When President-elect Joe Biden takes office Jan. 20, those changes will include a new approach at OSHA, according to prominent worker safety experts – starting with how to abate the risk of COVID-19 infection among employees in various industries.
“COVID-19 has affected all aspects of the United States,” said former OSHA administrator David Michaels, who directed the agency during the Obama administration and in November was named to Biden’s Transition COVID-19 Advisory Board. “It’s a worker safety crisis. We want to be able to open the economy and expand the economy to get incomes back for so many reasons. But before you can take steps, you need a plan.”
The new administration’s plan is generally expected to begin with OSHA issuing an emergency temporary standard on infectious diseases, requiring employers to take certain measures to protect workers from on-the-job exposure to the coronavirus.
During a November roundtable discussion with Biden, Vice President-elect Kamala Harris, and business and labor leaders, AFL-CIO President Richard Trumka called an enforceable COVID-19-related ETS “one of the best ways OSHA can reestablish its mission … to protect workers. We cannot afford to wait any longer.”
Although protecting workers from COVID-19 likely will be the agency’s highest priority, OSHA’s plate under the new Biden administration will be quite full.
Under the Trump administration, OSHA published more than 20 interim guidance documents related to COVID-19 for various occupational groups, including airline operations, construction, retail, oil and gas, and manufacturing. According to the agency’s website, however, the documents “are not a standard or regulation, and create no new legal obligations.”
Associate Editor Barry Bottino discusses this article in the January 2021 episode of Safety+Health's “On the Safe Side” podcast.
To some, this doesn’t ensure employers follow the worker safety recommendations, and fuels the need for a strong, comprehensive ETS from OSHA.
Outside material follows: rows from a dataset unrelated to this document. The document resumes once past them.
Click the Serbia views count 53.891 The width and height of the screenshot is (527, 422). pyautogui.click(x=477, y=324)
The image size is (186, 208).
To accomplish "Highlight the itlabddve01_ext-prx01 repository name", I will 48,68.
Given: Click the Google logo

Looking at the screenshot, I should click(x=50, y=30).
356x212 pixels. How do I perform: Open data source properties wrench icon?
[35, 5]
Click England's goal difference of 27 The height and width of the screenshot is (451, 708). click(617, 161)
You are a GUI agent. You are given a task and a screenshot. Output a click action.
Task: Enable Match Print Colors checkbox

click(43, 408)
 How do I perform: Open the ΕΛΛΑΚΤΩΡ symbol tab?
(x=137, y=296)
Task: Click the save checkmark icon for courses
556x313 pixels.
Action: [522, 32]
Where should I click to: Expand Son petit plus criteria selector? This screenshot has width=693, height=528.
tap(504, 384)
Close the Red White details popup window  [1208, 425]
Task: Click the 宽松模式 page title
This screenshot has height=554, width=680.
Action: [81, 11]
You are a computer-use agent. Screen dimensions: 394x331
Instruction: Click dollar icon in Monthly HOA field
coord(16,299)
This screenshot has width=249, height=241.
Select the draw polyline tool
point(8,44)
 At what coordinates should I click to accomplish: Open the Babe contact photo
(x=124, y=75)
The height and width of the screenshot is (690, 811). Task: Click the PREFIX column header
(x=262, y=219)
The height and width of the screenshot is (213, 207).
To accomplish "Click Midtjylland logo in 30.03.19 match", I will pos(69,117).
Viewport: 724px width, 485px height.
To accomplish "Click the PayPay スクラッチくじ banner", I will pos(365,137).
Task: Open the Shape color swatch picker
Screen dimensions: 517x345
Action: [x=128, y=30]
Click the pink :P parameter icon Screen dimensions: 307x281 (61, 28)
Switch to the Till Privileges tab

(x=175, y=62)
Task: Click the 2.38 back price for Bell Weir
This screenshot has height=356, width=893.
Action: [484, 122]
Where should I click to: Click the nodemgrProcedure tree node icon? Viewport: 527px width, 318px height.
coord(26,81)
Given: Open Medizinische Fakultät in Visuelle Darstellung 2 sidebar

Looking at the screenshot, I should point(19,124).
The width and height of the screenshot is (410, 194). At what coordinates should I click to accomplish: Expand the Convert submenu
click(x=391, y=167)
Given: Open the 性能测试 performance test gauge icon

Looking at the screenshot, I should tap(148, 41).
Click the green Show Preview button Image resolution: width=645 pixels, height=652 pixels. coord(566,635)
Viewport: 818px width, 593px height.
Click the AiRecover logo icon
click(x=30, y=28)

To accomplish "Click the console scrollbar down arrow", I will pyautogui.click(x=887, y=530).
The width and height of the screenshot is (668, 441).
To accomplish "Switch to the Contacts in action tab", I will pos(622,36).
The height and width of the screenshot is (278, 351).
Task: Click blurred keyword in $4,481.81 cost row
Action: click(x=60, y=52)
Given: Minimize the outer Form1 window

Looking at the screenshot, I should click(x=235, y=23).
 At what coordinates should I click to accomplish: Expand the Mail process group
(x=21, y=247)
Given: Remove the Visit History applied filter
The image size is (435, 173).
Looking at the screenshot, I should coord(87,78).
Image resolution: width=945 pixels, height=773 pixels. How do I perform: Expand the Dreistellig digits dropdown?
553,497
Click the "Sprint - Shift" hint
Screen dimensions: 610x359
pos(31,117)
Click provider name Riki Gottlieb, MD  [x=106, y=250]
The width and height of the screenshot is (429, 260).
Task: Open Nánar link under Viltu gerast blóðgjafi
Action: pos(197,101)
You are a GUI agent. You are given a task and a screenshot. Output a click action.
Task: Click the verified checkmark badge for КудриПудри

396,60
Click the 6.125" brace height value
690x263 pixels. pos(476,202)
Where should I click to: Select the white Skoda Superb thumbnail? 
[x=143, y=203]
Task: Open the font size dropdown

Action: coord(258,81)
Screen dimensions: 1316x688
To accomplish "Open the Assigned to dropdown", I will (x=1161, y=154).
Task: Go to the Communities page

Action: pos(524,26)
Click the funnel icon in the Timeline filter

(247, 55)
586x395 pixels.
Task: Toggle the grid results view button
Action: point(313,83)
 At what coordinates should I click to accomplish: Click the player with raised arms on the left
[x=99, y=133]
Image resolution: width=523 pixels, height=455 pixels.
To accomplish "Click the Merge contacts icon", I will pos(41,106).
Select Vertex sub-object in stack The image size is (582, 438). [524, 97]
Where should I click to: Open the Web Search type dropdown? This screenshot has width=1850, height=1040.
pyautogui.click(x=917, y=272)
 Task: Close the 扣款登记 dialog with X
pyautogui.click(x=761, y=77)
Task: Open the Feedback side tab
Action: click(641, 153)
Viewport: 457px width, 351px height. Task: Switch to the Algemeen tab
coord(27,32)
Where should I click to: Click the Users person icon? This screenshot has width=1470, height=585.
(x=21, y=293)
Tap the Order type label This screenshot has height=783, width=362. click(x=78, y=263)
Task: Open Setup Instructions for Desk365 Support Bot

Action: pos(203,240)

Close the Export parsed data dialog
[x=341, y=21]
“We need a strong rule from the top,” Travis Parsons, associate director of occupational safety and health for the Laborers’ Health and Safety Fund of North America, said during a Nov. 19 National Safety Council webinar on the future of OSHA. “That would set the expectations for everyone – for workers and employers across the board. We have good and bad actors out there, and, unfortunately, the bad actors aren’t going to follow just guidelines.”
Jane Terry, vice president of government affairs at NSC, pointed to ETSs recently enacted in California, Michigan, Oregon and Virginia.
“The work that’s been done in the states that have an ETS in place will likely be a good guide,” she said during the webinar.
Kevin Cannon, director of safety and health services for the Associated General Contractors of America and chair of OSHA’s Advisory Committee on Construction Safety and Health, added that having multiple states with an ETS has added some hurdles for AGC, which has members in all 50 states.
“We have members complying with the Virginia rule, with the Michigan rule, the Oregon rule and the California rule,” he said. “It’s inevitable that early on (in the new administration) we’ll see an ETS for COVID-19.”
During Michaels’ tenure, OSHA was working on an infectious diseases standard to protect health care workers. That work could be revived, the experts said, and expanded to include numerous occupations.
However, the safety and health of workers amid the COVID-19 pandemic isn’t just the job of one federal agency, Michaels said during a Nov. 11 webinar hosted by the University of Colorado Center for Bioethics and Humanities.
“It has to be beyond OSHA,” he said. “We have to be thinking about an all-government effort led by the Labor Department. You can be very successful involving other agencies. Hopefully, we’ll start to see that in January.”